Maybe. Maybe that was wrong, too. Maybe we were already dead. But if so, whether this was some Heaven or flat-hell, we were marines. Why not fight? We had nothing left to lose, and fighting was what we did. I might not have been career, like Hard Dog, but I was a marine and it was in my blood by right of all the friend’s gore I’d wiped from my mouth. We were brothers and sisters ‘til whatever end.
‘Colonel Dawes?’ Hard Dog’s hoarse, coarse voice in my head. ‘How your boys doing?’
‘Mopping up the dregs, Colonel Brockner,’ I told her. ‘Hie your huskies on. We’re getting creamed, but that’s how you make soup, right?’
‘You mean omelettes and eggs?’
‘Maybe? Something like that?’
‘Dawes, you’re hopeless.’
‘Ma’am,’ I told her.
‘Sir,’ she said. ‘When you going to get this shit straight? Dickhead.’

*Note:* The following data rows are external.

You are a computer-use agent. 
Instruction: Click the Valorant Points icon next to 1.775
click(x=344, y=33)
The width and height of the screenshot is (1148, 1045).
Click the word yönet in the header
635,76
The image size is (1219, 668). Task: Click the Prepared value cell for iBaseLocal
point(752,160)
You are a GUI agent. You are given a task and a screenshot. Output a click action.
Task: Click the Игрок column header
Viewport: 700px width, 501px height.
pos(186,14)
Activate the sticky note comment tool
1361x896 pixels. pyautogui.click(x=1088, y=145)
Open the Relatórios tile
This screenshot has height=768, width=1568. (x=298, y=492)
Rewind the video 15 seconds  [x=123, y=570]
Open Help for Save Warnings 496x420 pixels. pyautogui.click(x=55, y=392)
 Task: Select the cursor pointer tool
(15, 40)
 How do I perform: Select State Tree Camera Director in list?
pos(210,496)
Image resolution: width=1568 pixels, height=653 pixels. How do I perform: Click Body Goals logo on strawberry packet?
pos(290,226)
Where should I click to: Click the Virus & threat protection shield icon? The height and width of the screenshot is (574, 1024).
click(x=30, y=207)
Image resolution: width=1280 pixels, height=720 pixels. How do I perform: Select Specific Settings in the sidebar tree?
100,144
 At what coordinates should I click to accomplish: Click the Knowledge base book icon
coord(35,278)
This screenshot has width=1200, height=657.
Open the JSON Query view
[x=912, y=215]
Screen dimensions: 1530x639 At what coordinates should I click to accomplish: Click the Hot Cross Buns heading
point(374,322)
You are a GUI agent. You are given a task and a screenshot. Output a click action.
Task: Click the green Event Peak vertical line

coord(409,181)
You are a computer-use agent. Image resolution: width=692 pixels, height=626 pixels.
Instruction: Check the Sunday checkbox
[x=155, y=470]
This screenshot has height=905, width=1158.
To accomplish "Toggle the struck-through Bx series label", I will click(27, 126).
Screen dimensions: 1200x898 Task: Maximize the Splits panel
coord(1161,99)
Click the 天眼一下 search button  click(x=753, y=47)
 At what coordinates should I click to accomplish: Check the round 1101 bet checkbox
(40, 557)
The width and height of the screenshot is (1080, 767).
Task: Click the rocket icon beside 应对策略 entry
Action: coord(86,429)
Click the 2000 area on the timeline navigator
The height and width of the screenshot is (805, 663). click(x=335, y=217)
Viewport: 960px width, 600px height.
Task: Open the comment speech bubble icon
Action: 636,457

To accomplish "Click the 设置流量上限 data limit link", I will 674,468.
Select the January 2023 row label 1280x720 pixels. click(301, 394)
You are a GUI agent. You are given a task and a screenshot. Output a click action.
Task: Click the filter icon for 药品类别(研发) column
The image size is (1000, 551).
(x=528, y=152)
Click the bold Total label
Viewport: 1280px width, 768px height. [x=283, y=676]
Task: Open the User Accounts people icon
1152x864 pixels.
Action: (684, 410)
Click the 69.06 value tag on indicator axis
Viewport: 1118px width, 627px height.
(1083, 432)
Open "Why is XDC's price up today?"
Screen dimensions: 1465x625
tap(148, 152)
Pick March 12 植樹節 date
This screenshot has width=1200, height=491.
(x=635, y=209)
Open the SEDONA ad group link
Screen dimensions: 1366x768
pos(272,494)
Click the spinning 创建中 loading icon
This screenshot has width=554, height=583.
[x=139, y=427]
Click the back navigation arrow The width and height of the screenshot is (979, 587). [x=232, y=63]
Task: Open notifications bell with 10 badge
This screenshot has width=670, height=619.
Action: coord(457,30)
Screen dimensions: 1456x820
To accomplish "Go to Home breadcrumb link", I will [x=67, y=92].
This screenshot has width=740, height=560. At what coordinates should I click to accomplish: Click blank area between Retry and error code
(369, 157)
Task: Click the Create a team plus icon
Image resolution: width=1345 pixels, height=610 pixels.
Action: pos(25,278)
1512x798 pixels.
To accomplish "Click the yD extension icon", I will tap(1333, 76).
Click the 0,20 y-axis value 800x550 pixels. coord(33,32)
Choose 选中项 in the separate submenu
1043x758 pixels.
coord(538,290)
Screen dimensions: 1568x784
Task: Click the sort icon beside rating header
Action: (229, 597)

‘Lieutenant Colonel Dickhead,’ I said.
She’d probably always been that way. I could picture her kicking the shit out of kids in a kindergarten sandpit, easy.
Me? I was just a guy on the way to some alien pyramid on a mad floating half-world to give them a parcel. Postmen and women, that’s all we were now. Postmen trying to deliver a package to some junkyard full of mean bastard dogs. Our package?
Hardly Christmas, but our Christmas sucked, too, so fuck ‘em.